09 Dec Examination for Discovery of Infants

In a previous blog we explained that an Examination for Discovery is a meeting where one party involved in the court case asks the opposing party questions about the issues in the dispute.   But what happens if one of the parties is under 19 years of age (an “infant”)?  Do they still have to attend at an Examination for Discovery?

This question was addressed in the case of Dann-Mills v. Tessier, 2015 BCSC 386.  In that case, the infant Plaintiff was injured in a motor vehicle accident when he was seventeen months old.  When he was 8 years old, a Defendant in the case tried to compel him to attend at an Examination for Discovery, to answer questions about his injuries.  The Defendant argued that the only reason an infant could be prevented from attending at an Examination for Discovery was if he or she was mentally incompetent.  The court rejected this argument.

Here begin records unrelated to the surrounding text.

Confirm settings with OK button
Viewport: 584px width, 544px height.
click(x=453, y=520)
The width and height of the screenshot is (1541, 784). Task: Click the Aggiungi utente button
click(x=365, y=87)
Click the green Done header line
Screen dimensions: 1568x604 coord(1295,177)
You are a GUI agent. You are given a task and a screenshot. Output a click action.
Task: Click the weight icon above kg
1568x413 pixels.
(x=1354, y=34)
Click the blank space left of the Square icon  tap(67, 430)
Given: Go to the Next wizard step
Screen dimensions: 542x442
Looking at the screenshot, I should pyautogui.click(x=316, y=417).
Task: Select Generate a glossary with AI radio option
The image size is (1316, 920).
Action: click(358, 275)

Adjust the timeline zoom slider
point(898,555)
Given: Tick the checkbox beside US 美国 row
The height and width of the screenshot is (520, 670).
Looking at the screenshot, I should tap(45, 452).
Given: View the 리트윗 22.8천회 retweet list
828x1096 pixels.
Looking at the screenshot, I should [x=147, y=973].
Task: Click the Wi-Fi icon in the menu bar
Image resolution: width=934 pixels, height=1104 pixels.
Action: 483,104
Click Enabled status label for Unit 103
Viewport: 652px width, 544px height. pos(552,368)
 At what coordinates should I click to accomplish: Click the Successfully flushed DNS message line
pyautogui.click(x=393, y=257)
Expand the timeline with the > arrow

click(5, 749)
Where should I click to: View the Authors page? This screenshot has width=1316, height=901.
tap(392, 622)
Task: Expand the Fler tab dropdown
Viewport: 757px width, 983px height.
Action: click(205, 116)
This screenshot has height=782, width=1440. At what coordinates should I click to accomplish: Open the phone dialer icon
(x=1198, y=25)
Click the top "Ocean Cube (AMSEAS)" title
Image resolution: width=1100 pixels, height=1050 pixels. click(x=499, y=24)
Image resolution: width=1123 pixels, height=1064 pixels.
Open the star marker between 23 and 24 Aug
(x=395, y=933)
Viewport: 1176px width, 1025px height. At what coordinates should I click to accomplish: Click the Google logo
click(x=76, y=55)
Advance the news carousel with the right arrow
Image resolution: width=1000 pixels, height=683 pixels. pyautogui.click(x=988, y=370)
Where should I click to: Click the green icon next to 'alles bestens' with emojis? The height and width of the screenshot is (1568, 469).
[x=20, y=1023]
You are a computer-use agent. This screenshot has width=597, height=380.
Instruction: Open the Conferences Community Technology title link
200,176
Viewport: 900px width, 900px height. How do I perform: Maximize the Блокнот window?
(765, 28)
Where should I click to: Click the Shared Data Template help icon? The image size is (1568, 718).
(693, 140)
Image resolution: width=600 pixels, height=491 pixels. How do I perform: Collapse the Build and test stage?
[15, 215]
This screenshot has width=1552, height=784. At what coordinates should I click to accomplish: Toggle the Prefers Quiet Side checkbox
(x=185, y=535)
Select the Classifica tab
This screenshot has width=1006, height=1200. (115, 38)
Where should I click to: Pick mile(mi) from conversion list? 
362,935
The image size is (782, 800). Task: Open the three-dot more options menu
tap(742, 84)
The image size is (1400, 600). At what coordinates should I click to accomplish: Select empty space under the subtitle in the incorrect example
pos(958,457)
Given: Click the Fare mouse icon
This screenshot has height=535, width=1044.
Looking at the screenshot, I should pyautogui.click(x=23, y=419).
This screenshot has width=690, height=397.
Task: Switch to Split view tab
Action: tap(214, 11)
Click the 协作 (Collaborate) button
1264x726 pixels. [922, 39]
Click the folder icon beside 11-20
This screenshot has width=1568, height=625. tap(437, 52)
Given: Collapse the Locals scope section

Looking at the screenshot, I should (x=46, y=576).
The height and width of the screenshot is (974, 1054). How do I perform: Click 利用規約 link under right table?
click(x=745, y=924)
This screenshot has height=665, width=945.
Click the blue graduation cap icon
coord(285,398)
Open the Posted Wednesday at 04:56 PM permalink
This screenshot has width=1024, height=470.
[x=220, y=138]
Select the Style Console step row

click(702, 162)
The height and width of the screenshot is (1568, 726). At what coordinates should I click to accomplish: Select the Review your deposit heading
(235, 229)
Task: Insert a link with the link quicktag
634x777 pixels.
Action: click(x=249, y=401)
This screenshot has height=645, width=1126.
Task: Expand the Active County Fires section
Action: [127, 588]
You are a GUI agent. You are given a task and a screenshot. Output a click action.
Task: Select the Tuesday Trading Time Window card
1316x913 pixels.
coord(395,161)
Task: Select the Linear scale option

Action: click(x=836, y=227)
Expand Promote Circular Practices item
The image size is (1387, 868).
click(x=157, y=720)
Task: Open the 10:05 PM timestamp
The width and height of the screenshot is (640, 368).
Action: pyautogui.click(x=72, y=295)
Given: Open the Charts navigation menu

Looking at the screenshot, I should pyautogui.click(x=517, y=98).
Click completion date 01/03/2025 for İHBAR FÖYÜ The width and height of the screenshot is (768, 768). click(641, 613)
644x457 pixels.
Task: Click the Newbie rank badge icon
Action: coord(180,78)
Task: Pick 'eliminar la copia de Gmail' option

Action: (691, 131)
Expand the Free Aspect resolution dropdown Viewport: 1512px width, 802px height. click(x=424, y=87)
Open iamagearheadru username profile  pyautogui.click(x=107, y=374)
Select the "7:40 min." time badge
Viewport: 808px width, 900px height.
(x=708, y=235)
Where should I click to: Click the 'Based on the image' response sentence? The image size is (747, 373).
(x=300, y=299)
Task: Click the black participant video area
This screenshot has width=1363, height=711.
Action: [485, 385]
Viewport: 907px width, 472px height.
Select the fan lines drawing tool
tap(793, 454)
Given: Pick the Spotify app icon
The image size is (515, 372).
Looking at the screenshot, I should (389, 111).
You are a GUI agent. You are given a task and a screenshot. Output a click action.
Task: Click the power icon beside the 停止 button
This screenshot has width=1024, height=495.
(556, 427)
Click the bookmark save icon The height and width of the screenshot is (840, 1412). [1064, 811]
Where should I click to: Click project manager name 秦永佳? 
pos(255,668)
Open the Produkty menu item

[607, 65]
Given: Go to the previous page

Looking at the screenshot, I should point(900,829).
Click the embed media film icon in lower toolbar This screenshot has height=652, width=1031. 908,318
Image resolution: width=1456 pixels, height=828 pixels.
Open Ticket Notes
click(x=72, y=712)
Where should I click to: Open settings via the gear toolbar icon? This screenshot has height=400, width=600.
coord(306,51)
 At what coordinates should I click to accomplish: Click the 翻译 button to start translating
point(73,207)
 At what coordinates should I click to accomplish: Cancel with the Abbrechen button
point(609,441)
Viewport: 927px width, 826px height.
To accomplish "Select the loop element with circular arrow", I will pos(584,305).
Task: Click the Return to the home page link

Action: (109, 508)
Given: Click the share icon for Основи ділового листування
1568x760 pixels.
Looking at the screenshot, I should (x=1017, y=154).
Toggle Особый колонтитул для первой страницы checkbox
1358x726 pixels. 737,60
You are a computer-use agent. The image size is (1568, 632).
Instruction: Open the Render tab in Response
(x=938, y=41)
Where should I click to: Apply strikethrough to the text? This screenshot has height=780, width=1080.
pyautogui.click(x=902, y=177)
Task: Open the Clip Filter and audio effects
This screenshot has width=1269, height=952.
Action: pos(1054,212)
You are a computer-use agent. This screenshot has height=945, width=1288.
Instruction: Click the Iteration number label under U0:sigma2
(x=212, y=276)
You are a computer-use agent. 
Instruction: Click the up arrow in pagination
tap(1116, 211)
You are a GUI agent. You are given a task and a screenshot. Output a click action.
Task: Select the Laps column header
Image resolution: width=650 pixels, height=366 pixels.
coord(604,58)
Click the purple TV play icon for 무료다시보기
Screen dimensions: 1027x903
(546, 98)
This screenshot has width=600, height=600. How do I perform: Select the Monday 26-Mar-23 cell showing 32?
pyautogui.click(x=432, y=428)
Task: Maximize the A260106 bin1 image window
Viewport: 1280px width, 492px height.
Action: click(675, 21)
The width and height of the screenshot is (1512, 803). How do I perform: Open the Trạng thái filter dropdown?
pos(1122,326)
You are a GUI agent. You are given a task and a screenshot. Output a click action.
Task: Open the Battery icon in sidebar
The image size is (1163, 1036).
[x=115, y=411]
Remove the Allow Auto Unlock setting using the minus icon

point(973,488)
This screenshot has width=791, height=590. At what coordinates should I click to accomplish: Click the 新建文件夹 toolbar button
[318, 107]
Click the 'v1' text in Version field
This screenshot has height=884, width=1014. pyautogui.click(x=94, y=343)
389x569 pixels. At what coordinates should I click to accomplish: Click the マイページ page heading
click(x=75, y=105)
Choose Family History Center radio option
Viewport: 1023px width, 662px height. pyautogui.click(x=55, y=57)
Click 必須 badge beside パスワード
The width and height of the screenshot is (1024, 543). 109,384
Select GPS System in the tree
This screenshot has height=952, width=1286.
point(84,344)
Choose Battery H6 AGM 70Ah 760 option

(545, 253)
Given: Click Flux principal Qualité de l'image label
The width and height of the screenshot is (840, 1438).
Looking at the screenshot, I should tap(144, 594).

The Court stated that the circumstances where the Examination for Discovery of an infant child may not be appropriate will be many and varied.  Factors to consider include the child’s age, ability to understand the truth, ability to express himself/herself, attention span, and the prospect of undue anxiety on the part of the child or potential harm to the child.  Rather than the norm, an Examination for Discovery of an infant is extraordinary.

The Judge decided that an examination of the infant Plaintiff in this case was inappropriate and he did not allow it to take place.